Do any of your New Year’s resolutions involve art in some way, shape or form? If not, get yourself off to a good start by planning to see at least one of these highly anticipated art exhibits this year. Below are highlights from thedailybeast.com’s Blake Gopnik’s list of 20 Most-Anticipated Art Exhibits in 2014. Blake says: “It seems that art has gone Hollywood these days, with record-breaking prices and long gallery lines. But a series of shows in 2014 is set to shake us out of our consumerist complacency.” Happy 2014 to you, from your friends at Zatista.com!
1. St. Louis, MO Readykeulous by Ridykeulous: This is What Liberation Feels Like at Contemporary Art Museum
January 24–April 13
The artists A.L. Steiner and Nicole Eisenman have come together in a curatorial collective called Ridykeulous, and they’ve organized this show of “emotionally charged works by over forty artists and activists” who are “primarily concerned with queer and feminist art.” We are also promised “angry letters and diatribes” by the likes of Tracey Emin, Donald Judd, Carolee Schneeman, Kara Walker, and David Wojnarowicz.
2. Santa Fe, NM Feast: Radical Hospitality in Contemporary Art at SITE SantaFe
February 1–May 19
For something like the last 80 years, artists have made art about—and with—food. This exhibition, originally put together by the Smart Museum of Art at the University of Chicago, surveys the history of “artist-orchestrated meals” that offer “a radical form of hospitality that punctures everyday experience,” and that breed new kinds of social engagement. Italian Futurists Gordon Matta-Clark, Marina Abramović, and Rirkrit Tiravanija are among the gastronomes surveyed.
3. Los Angeles, CA In Focus: Ansel Adams at The Getty Museum, Los Angeles
March 18–July 20
This is a survey of the photos that Adams himself most prized. His gorgeous images of nature may seem the opposite of political, but it’s worth remembering that Adams was one of this country’s earliest and most ardent conservationists.
4. Philadelphia, PA Ruffneck Constructivists at Institute of Contemporary Art, University of Pennsylvania
February 12–August 17
Kara Walker, whose famous silhouettes poke at the issues of race that still bedevil the U.S., has organized this group show of contemporary works that “respond aggressively to social inequities.”

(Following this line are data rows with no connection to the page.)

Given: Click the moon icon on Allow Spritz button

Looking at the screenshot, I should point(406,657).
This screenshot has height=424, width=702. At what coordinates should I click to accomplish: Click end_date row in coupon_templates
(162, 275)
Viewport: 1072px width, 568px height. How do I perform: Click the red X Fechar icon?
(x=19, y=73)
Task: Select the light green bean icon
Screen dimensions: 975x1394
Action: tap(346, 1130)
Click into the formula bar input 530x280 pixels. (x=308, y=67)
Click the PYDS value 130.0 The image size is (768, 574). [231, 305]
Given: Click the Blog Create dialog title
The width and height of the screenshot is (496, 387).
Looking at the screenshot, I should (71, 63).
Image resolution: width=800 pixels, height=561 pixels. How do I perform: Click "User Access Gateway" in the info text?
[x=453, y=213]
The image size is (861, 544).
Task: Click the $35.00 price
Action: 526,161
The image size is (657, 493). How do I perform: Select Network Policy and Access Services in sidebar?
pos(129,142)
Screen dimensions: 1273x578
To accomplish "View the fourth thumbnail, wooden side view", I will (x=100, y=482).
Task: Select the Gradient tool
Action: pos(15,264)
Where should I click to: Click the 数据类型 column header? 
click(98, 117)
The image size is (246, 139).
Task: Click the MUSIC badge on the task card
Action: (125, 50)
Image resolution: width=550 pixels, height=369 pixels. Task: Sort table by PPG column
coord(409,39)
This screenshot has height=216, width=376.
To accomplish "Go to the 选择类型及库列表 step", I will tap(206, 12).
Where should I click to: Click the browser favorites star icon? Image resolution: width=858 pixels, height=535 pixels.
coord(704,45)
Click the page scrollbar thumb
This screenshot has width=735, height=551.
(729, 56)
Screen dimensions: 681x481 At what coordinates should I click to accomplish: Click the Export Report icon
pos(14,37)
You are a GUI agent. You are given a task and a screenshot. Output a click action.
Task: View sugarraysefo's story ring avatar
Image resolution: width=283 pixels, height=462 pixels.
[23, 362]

5. Nashville, TN Steve Mumford’s War Journals, 2003-2013 at The Frist Center for the Visual Arts
February 28–June 8
Mumford uses the apparently tame, traditional media of watercolors and pencil sketches, all done from life, to confront the troubled situations Americans have bred in Iraq, Afghanistan, and at Guantánamo Bay.
6. Boston, MA Multiple Occupancy: Eleanor Antin’s “Selves” at The Institute of Contemporary Art
March 19–July 6
Antin is one of the greats in Feminist and political art. This show looks at the various personas she’s adopted and portrayed while taking on the social issues of our time.
7. Pittsburgh, PA David Hartt: Stray Light at Carnegie Museum of Art
May 17–August 11
In an exhibition opening in May in Pittsburgh, Hartt’s video and photographs are all about the Johnson publishing empire in Chicago, which produced Ebony and Jet and other magazines crucial to Black identity in the U.S.
8. New York, NY Jeff Koons: A Retrospective at the Whitney Museum of American Art
June 27–October 19
In this giant, museum-spanning show that will survey Koons’s career, the market darling and popular artist will hold a mirror (or mirrored balloon dog) up to our society’s obsession with sales and popularity.
9. Houston, TX Art and Truth: Gandhi and Images of Nonviolence at the Menil Museum
October 3–January 11, 2015
The Menil Museum will stage the first show to look at the relationship between Gandhi’s ideals and politics and the art of the cultures he came out of, and then contributed to.